↓
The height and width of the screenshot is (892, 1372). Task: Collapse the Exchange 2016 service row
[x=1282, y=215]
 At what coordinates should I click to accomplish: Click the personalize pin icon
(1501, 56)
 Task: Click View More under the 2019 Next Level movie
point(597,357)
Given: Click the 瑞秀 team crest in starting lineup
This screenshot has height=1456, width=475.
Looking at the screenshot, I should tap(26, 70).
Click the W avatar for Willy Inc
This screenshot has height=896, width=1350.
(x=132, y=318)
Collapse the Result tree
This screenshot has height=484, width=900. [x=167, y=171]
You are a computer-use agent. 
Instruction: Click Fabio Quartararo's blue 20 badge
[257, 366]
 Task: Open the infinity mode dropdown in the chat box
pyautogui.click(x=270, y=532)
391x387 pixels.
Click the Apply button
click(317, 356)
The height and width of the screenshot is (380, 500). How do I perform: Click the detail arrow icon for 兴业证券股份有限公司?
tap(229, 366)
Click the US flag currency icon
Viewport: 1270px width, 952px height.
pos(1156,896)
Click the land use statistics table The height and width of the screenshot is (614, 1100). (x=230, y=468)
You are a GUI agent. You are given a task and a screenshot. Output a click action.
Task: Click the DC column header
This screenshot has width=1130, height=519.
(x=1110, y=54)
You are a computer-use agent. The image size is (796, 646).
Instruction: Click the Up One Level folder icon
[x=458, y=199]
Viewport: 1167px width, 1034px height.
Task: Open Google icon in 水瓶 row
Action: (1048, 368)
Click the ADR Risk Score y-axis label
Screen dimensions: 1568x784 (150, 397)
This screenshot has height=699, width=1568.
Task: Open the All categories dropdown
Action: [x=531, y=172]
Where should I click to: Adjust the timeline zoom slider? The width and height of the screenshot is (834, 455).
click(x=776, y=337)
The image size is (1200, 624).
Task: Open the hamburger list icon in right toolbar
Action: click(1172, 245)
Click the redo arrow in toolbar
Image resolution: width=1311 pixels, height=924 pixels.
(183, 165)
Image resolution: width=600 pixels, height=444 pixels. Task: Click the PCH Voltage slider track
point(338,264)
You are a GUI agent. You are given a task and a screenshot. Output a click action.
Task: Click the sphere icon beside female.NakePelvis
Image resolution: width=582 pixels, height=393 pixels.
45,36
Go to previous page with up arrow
↑
### Problem statement
Exactly reproduce the lines of the entries above, from the one containing "Where should I" to the very last, and no others.

### Result of this exercise
Where should I click to: Adjust the timeline zoom slider? The width and height of the screenshot is (834, 455).
click(x=776, y=337)
The image size is (1200, 624).
Task: Open the hamburger list icon in right toolbar
Action: click(1172, 245)
Click the redo arrow in toolbar
Image resolution: width=1311 pixels, height=924 pixels.
(183, 165)
Image resolution: width=600 pixels, height=444 pixels. Task: Click the PCH Voltage slider track
point(338,264)
You are a GUI agent. You are given a task and a screenshot. Output a click action.
Task: Click the sphere icon beside female.NakePelvis
Image resolution: width=582 pixels, height=393 pixels.
45,36
Go to previous page with up arrow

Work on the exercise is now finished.